Our data contains the results of each game as 1, 2 or 3:

• 1: home win
• 2: away win
• 3: Draw

This needs to be converted into a hot coding vector representing the output level of our neural network. Plus we add each team's odds as elements of this vector. This is exactly what we do below.

``````
def odds_loss(y_true, y_pred):
def get_data():
X = data.values[:, 5:-5]
y = data.values[:, -1]
y_full = np.zeros((X.shape, 8))
for i, y_i in enumerate(y):
if y_i == 1:
y_full[i, 0] = 1.0
y_full[i, 1] = 1.0
if y_i == 2:
y_full[i, 2] = 1.0
y_full[i, 3] = 1.0
if y_i == 3:
y_full[i, 1] = 1.0
y_full[i, 3] = 1.0
y_full[i, 4] = 1.0
y_full[i, 6] = X[i, 1] # ADD ODDS OF HOME TEAM
y_full[i, 7] = X[i, 2] # ADD ODDS OF AWAY TEAM
return X, y_full, yX, y, outcome = get_data()# SPLIT THE DATA IN TRAIN AND TEST DATASET.
train_x, test_x, train_y, test_y, = train_test_split(X,  y)

```
```

## Training the model

Before we can train the model, we must first define it. We use a fully connected neural network with two hidden layers, We use BatchNormalization to normalize the weights and eliminate the vanishing gradient problem.
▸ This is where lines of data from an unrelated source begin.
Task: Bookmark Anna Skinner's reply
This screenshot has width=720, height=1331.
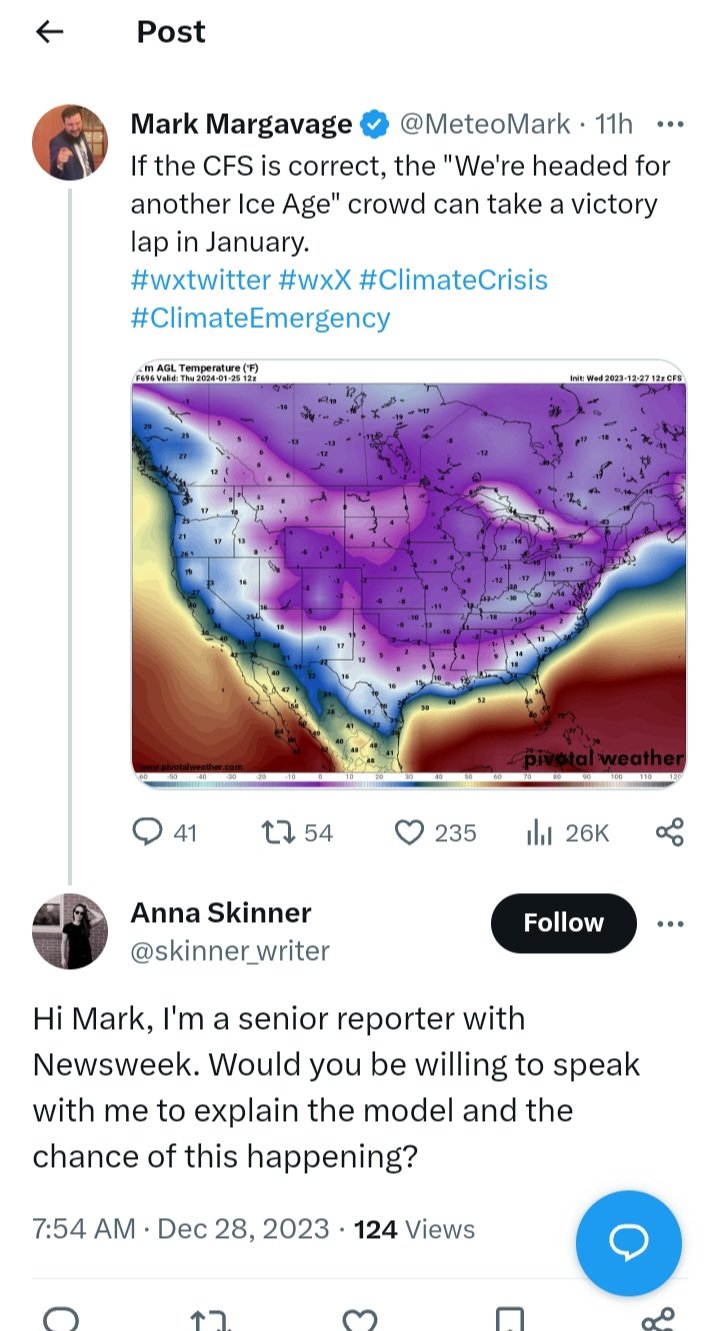Action: point(509,1318)
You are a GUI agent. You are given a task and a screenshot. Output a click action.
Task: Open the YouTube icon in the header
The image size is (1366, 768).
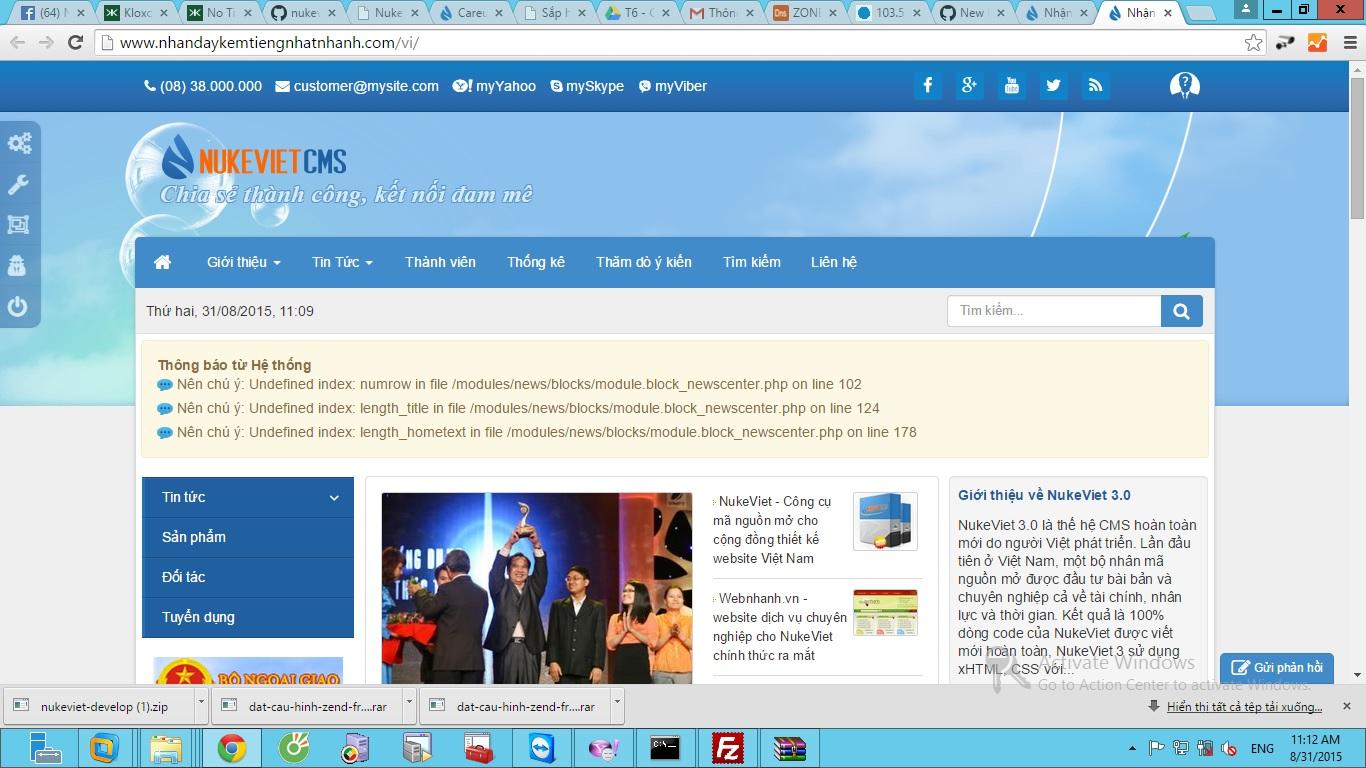click(1011, 85)
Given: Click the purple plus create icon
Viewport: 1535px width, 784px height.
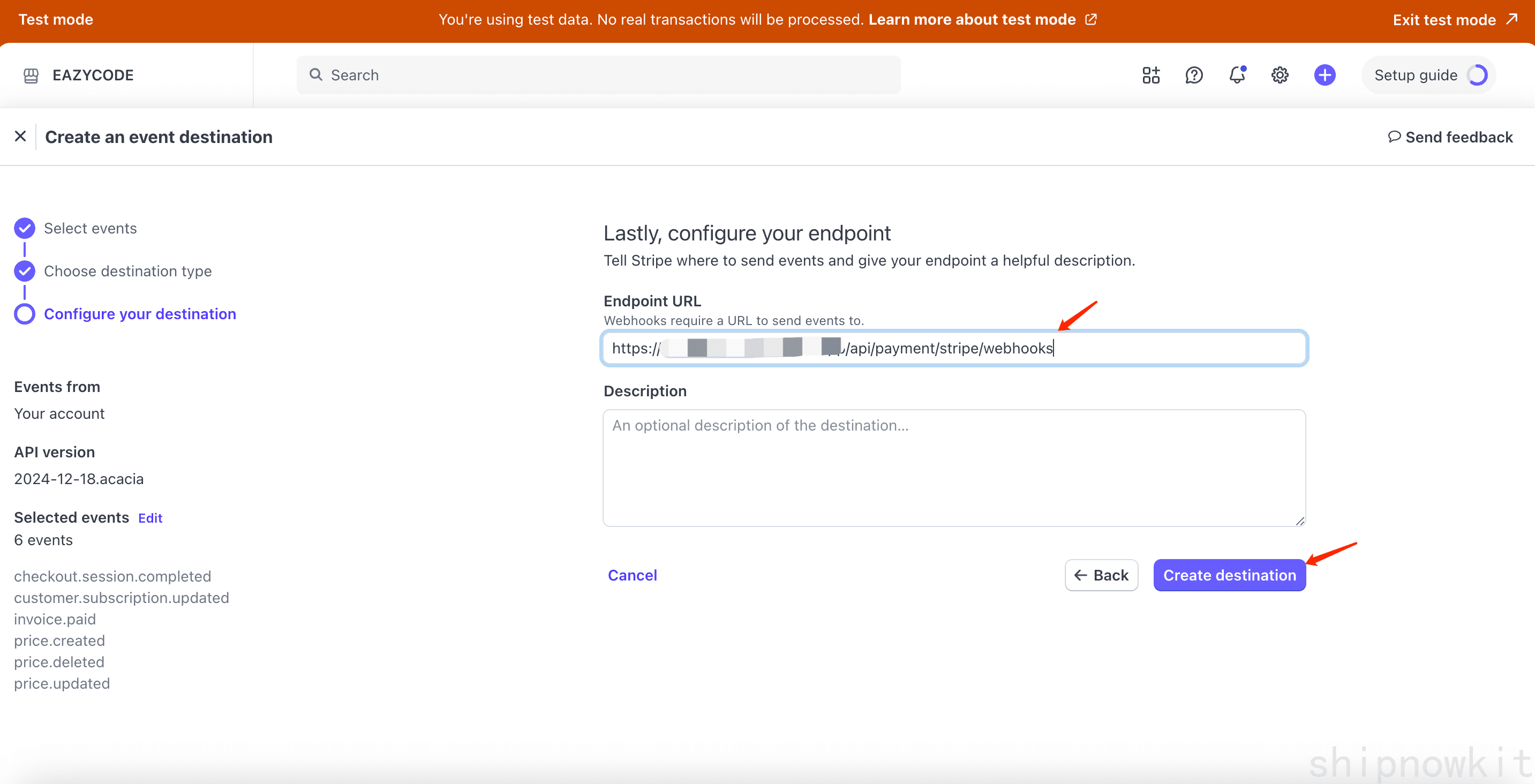Looking at the screenshot, I should [1324, 74].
Then we train the model using a set of arbitrary parameters.

As we can see, we end up with a training loss of -0.05. Keep in mind that we are trying to minimise our loss function, which is the opposite of our gains and losses. This number tells us that on average each bet will produce a profit of 0.05 for every £1 bet. Our validated data set shows an average profit of 0.08 for every £1. Not bad, considering we've just provided the baseline data for our neural network. In over 200 games, our theoretical NN betting strategy would yield between £10 and £16.6, assuming we bet £1 on each game.

## Conclusion

We have presented a way to incorporate P & L bets into the neural network classifier using a custom loss function, This goes beyond the precision that can be misleading when designing betting systems. We believe it is useful for anyone who wants to use machine learning in sports.